▸ PROBLEM DESCRIPTION
After locating "Click the upper panel collapse handle" in the listing below, copy that line and each one after it exactly, ending with the line that has "Task: Click the Netherlands flag icon".

▸ EXERCISE MATERIAL
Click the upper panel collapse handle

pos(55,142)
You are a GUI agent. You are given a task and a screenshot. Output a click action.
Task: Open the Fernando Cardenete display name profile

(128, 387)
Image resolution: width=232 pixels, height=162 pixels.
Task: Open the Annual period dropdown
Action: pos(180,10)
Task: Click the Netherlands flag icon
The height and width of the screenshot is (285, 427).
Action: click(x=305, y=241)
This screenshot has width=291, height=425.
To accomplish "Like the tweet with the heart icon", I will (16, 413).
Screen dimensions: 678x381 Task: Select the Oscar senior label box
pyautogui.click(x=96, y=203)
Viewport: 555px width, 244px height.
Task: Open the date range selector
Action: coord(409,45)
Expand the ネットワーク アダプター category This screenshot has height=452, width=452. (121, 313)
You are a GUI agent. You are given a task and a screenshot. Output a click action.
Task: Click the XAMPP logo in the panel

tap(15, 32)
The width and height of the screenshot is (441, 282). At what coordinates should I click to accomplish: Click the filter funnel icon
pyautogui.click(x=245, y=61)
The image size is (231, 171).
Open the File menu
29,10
---
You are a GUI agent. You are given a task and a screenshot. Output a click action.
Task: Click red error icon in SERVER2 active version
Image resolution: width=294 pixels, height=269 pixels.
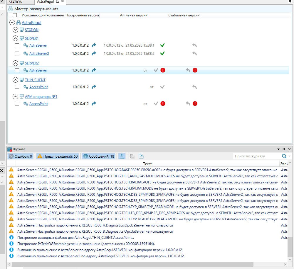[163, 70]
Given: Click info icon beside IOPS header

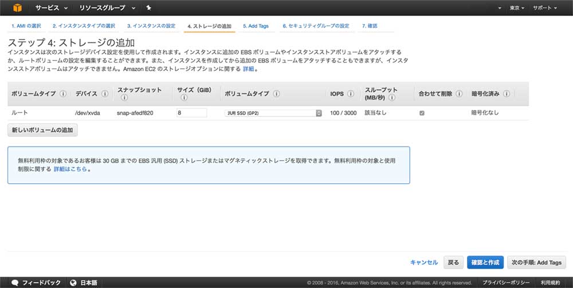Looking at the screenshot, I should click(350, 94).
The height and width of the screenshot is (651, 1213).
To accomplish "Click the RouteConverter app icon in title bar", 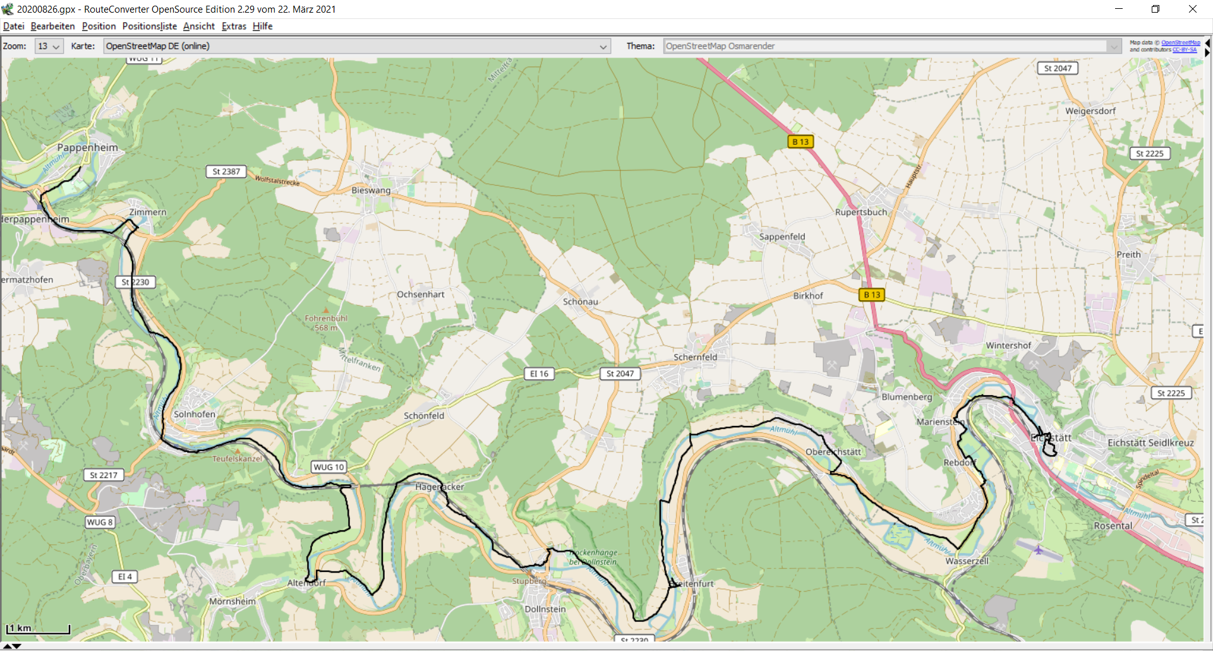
---
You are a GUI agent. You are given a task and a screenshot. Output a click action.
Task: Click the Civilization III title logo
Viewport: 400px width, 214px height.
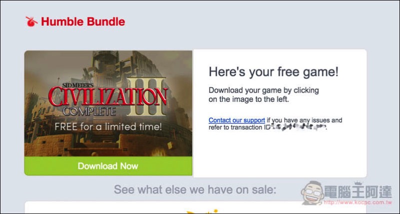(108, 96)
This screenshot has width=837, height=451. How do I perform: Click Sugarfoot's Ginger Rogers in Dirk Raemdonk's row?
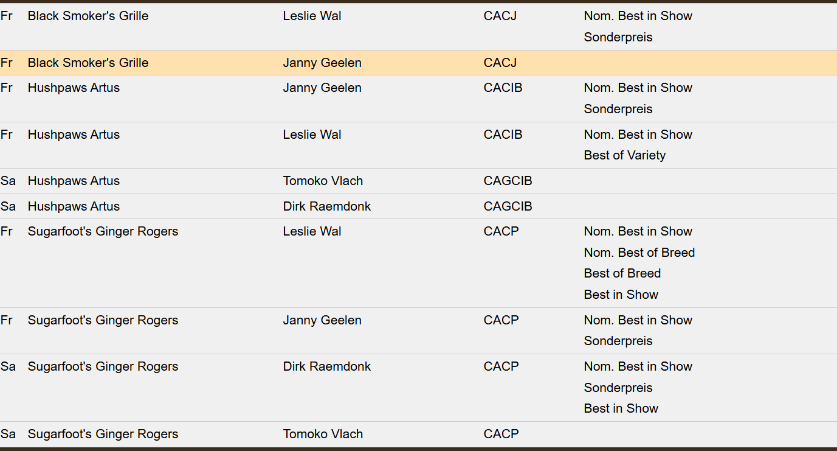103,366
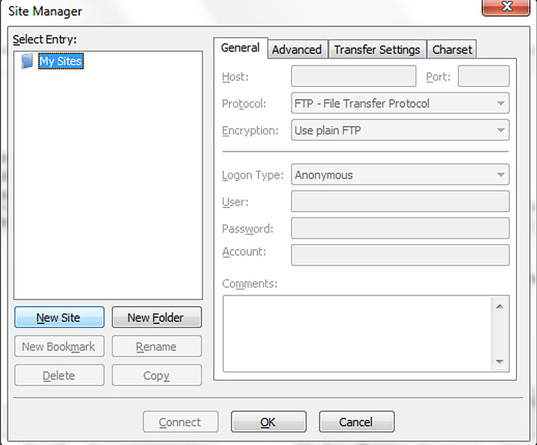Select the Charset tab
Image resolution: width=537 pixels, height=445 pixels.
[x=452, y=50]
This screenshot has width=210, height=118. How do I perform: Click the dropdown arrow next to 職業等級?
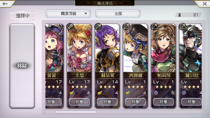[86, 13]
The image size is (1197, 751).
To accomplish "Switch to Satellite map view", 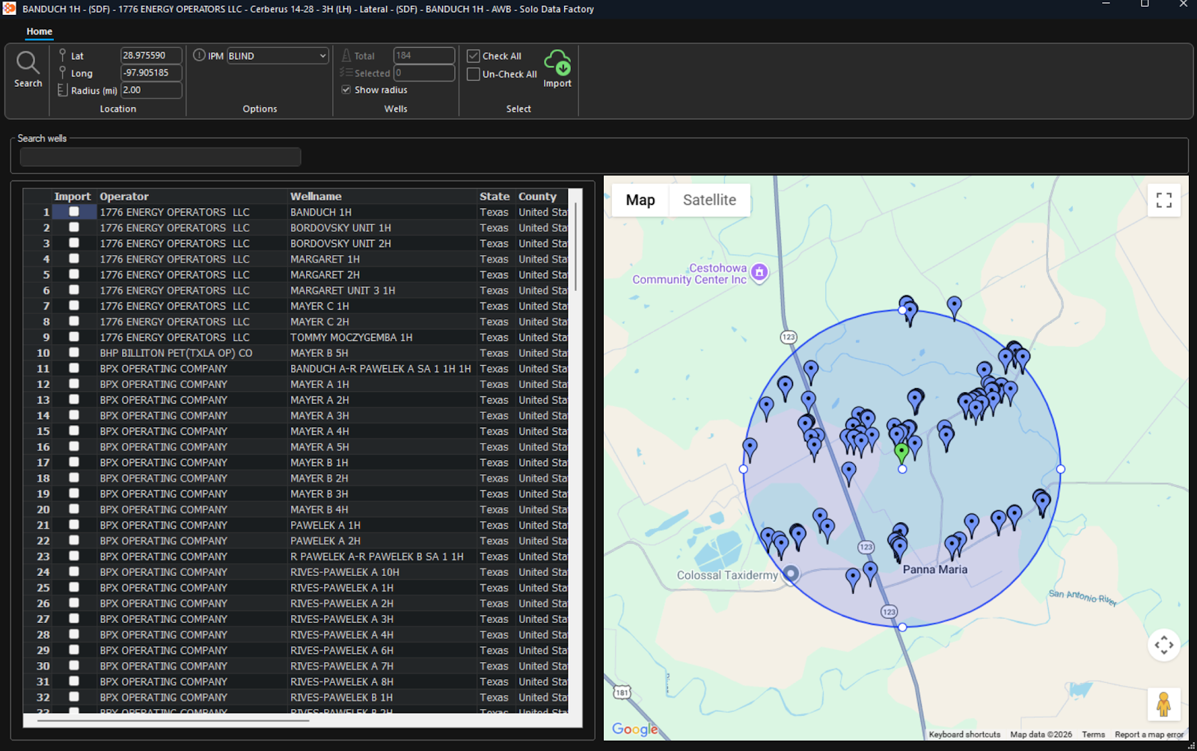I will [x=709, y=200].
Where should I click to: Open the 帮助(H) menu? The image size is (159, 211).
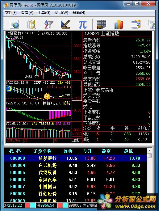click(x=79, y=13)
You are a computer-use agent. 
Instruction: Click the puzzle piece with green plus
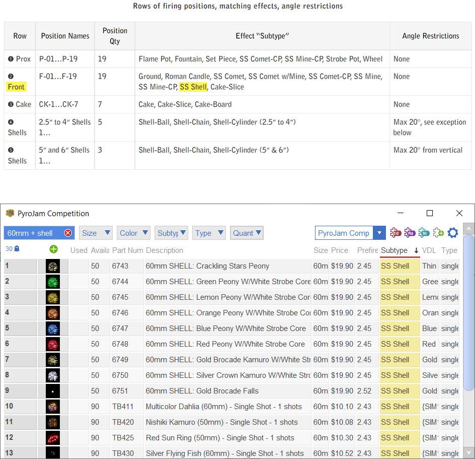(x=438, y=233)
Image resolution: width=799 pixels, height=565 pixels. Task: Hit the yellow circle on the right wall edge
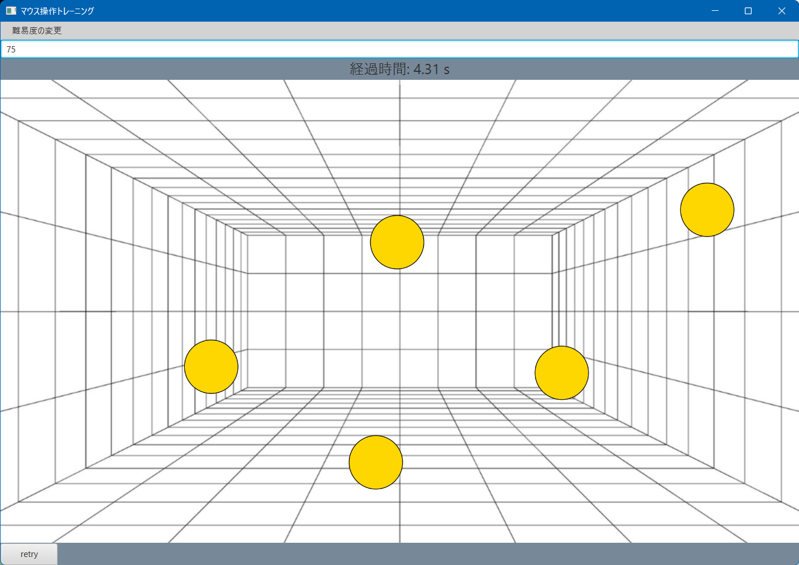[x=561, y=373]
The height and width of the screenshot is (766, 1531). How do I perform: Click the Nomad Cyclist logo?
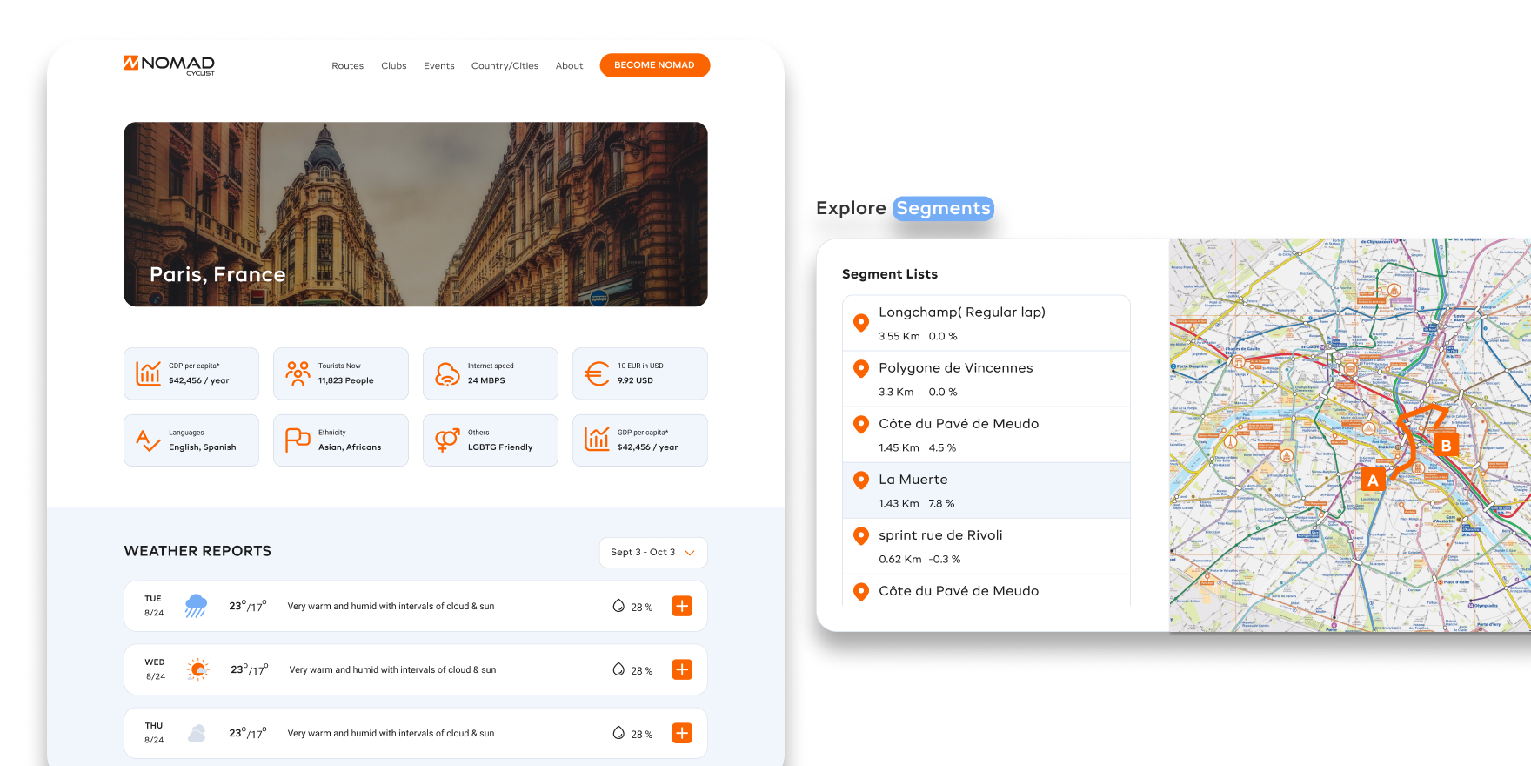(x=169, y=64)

▸ EXERCISE RESULT
Click the upper panel collapse handle

pos(55,142)
You are a GUI agent. You are given a task and a screenshot. Output a click action.
Task: Open the Fernando Cardenete display name profile

(128, 387)
Image resolution: width=232 pixels, height=162 pixels.
Task: Open the Annual period dropdown
Action: pos(180,10)
Task: Click the Netherlands flag icon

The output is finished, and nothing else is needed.